The High’s and Low’s Of Financing A Ring

Nobody on this earth would propose to their partner and anticipate them saying no. Unfortunately, this does happen though. What does that mean if you financed the ring?

If you obtained a loan for the ring, this is where things get tricky. Sure, it may be possible for you to find a lender to let you out of your agreement before you paid them back, but it’s not the easiest task if you’ve already spent the money to buy something, such as an engagement ring. If your loved one has said “no” to your proposal and find yourself with a ring that you have a loan on and need to give back, you can always check with the lender to see if they charge a prepayment fee. However, you will still need to pay back the interest that has accrued even though you can pay the loan off ahead of time.

Pros & Cons

There are some pros and cons of financing an engagement ring. Here they are:


The upside to all of this is that you can access the ring you want, even if you are running low on funds. A loan would be the ideal way to buy the ring and choose to pay it off at a later time.

If you choose to take out a loan, the process is very quick and not overly difficult. You can get your results as soon as instantly or it may take a day or so.

If you are a careful shopper, you may be tempted to take one of those interest-free offers, but it’s only a good choice if you can pay off the loan within that 12-month interest-free payment time.


You should already know this, but a con of financing a ring is the debt that comes with it. You can’t skip out on payments or default on your loan because it can destroy your credit score.

Additionally, if you have a high-interest rate, you will be paying more for the ring than what it’s worth in the long run.

You will also have to think about the math that goes into it. If you have a good credit score, it means that you will have a low-interest rate. If you have poor credit, then you are going to have a high interest. Even if it’s low due to no fault of your own, you will still have those higher fees. You should always try to keep your credit score high if you want to be on a better foot.

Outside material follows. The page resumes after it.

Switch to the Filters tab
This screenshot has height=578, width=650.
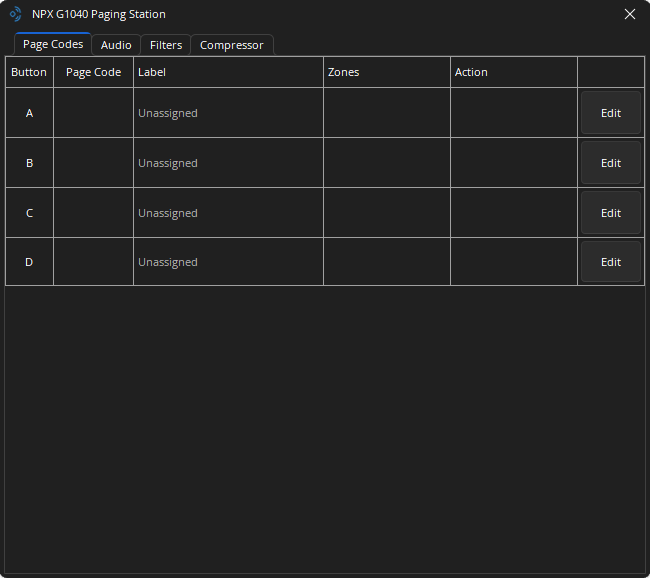tap(166, 45)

Is A Credit Card A Good Choice?

 If you plan to open a credit card, just know that it’s going to affect your credit score. This is especially true if your credit line isn’t much more than what you want to buy. You will be scored based on your application and recent credit history to compare the credit you already have, what balances you may have, and this calculates your debt usage ratio. If the balances of your credit equal more than 20-25 percent of the credit that you have readily available on any card, then it could negatively impact your credit score.

Another downfall is that if you take a credit offer that gives 0% interest for 12-months and it takes you longer than that time to pay it off, you’ll be buried up to your ears in interest payments.